# start of QUOTED TEXT

Time has often seemed to stand still in the Middle East.  The Israeli-Palestinian conflict ground on at a glacial pace.  Kemalist Turkey, Mubarak’s Egypt, Assad’s Syria: little changed from year to year.

This was a survival of the Cold War political system.  Since the French Revolution, world politics has been a combination of a roller coaster ride and a kaleidoscope.  There were ups and downs and wild lunges; and the patterns kept changing as countries broke up with old friends and made new allies.

During the Cold War, history slowed down.  The overarching US-Soviet rivalry froze the world into stasis; change came only slowly.  No country left NATO to join the Warsaw Pact or vice versa; the diplomatic agenda changed relatively little from year to year — or even from decade to decade.

With the end of the Cold War, history began to return to a “normal” velocity.  Countries got frisky; France has fallen in and out with both the United States and Germany several times since 1989.  The rise of China and India transforms the international scene in a way that was common before 1945 but rare during the Cold War.

2011 is the year when the thaw reached the Middle East — or at least North Africa and the eastern Mediterranean.  Turkey has unveiled a new vision of itself and its place in the world; nobody knows what will happen in Egypt and Syria.  Israel has felt the ground move under its feet; it is too soon to tell but it is likely that new regional realities will force the deepest strategic rethink on Israel since the 1967 war.

Interestingly, the thaw has not yet reached the part of the region where the US has the most vital interests; the Gulf states remain much as they were, both in terms of their internal political structure and in terms of their foreign policy.  That will not last forever, though as long as the danger from Iran persists those countries are unlikely to make dramatic changes.

# end of QUOTED TEXT
# start of DATASET ROWS

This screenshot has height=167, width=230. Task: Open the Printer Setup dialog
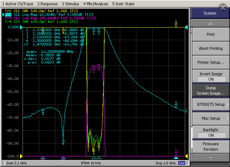211,62
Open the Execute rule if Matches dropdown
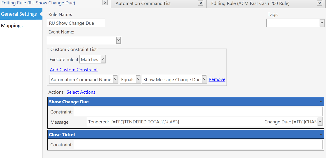Screen dimensions: 326x158 pos(103,59)

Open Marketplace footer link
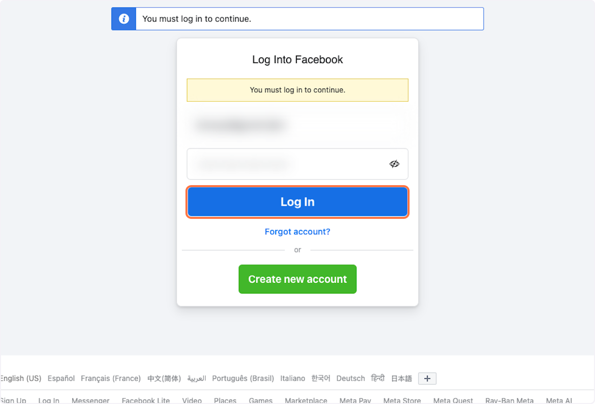click(x=306, y=401)
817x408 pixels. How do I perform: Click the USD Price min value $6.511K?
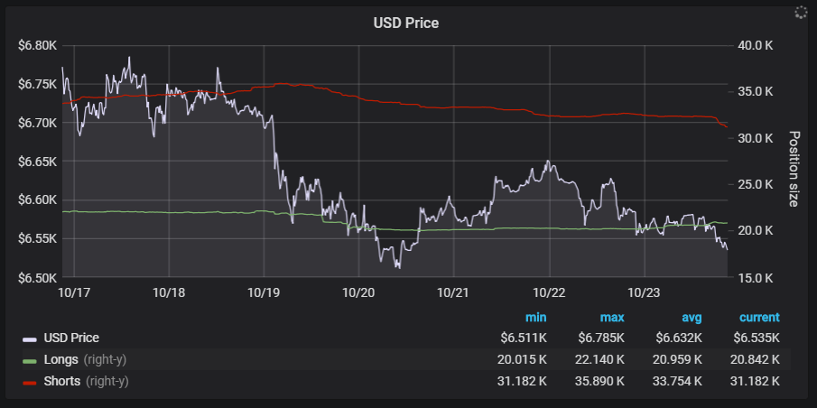(x=524, y=338)
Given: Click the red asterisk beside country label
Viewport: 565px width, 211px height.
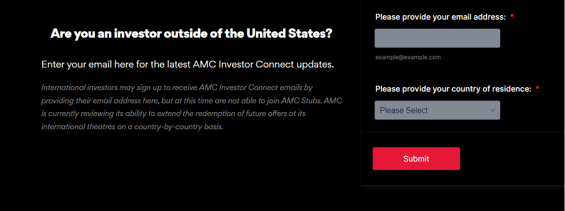Looking at the screenshot, I should 538,89.
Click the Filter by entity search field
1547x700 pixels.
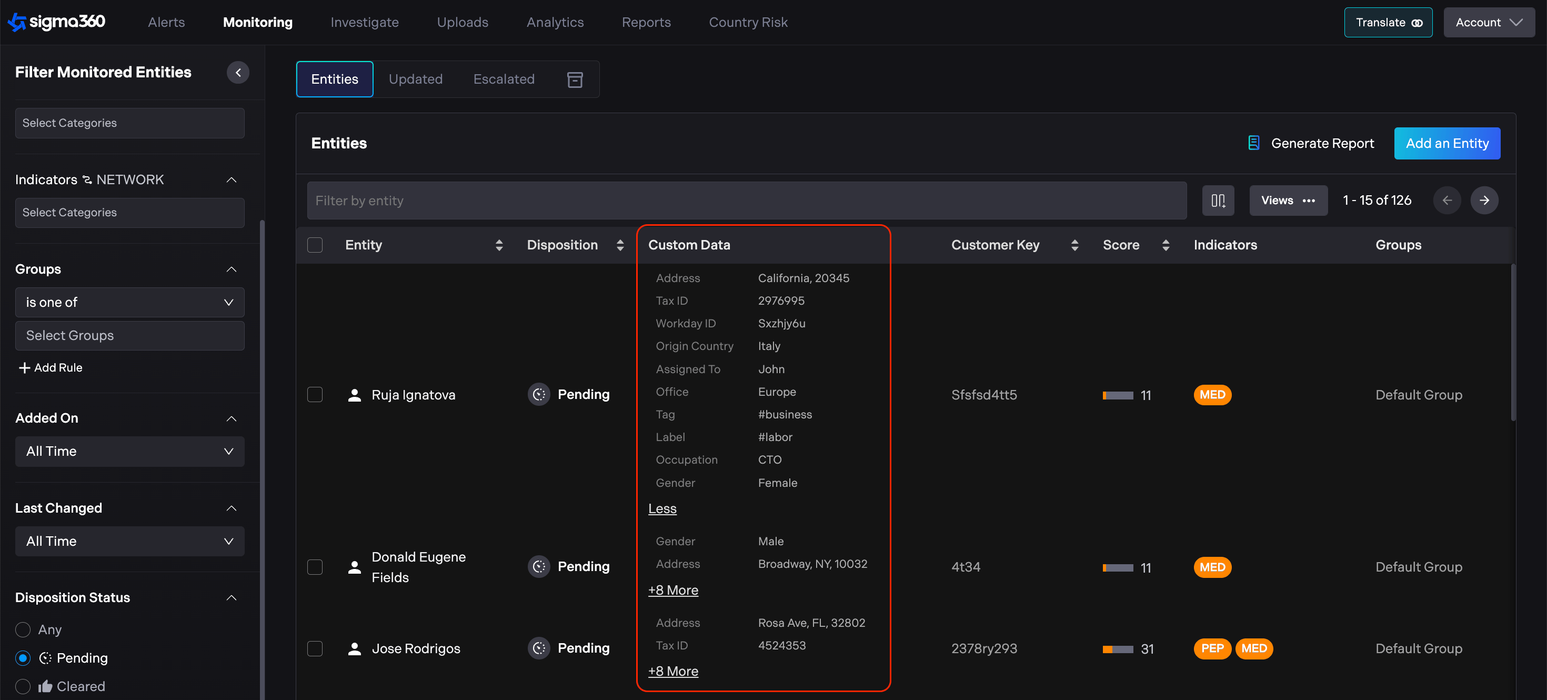(x=746, y=201)
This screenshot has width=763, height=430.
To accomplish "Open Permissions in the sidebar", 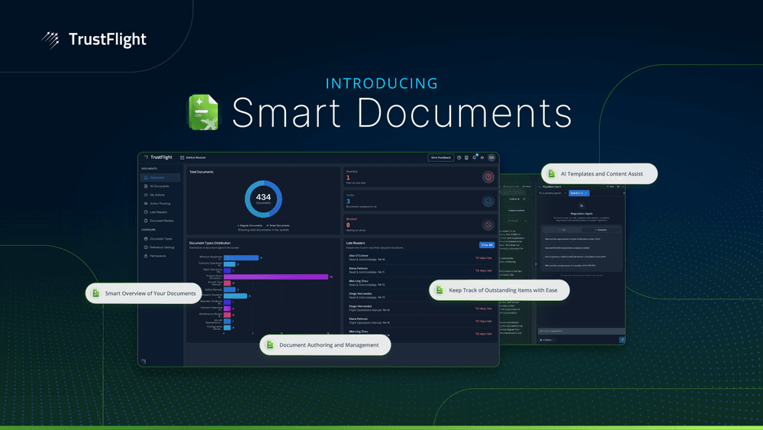I will (158, 256).
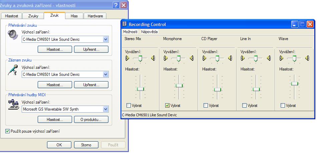The height and width of the screenshot is (153, 317).
Task: Click the speaker icon under Přehrávání zvuku
Action: (12, 34)
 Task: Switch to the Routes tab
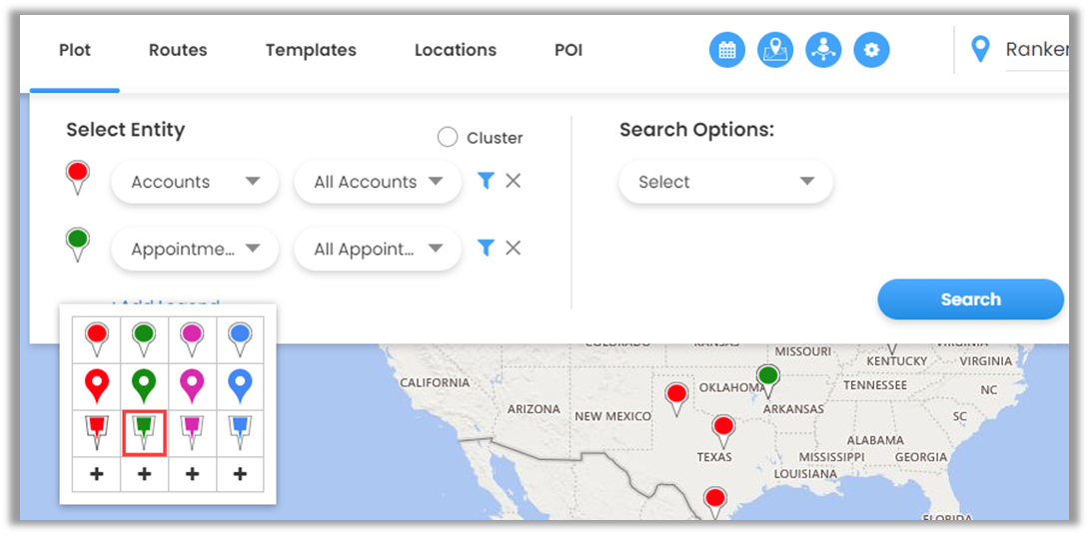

# end of DATASET ROWS

→ **YOUR TASKS**:
(a) Decide whether each statement below agrees with the Middle East passage, answering yes or no and quoting the words of the passage that settle it: (i) During the Cold War, no country left NATO to join the Warsaw Pact. (ii) The Gulf states have greatly changed their foreign policy. (iii) France has fallen in and out with both the United States and Germany several times since 1989.
(b) Please print the section of the Middle East passage starting at "During the Cold War, history" and ending at "decade to decade.".

→ **ANSWERS FOR THE TASKS**:
(a)
(i) Yes: "No country left NATO to join the Warsaw Pact or vice versa"
(ii) No: "the Gulf states remain much as they were, both in terms of their internal political structure and in terms of their foreign policy"
(iii) Yes: "France has fallen in and out with both the United States and Germany several times since 1989"

(b)
During the Cold War, history slowed down.  The overarching US-Soviet rivalry froze the world into stasis; change came only slowly.  No country left NATO to join the Warsaw Pact or vice versa; the diplomatic agenda changed relatively little from year to year — or even from decade to decade.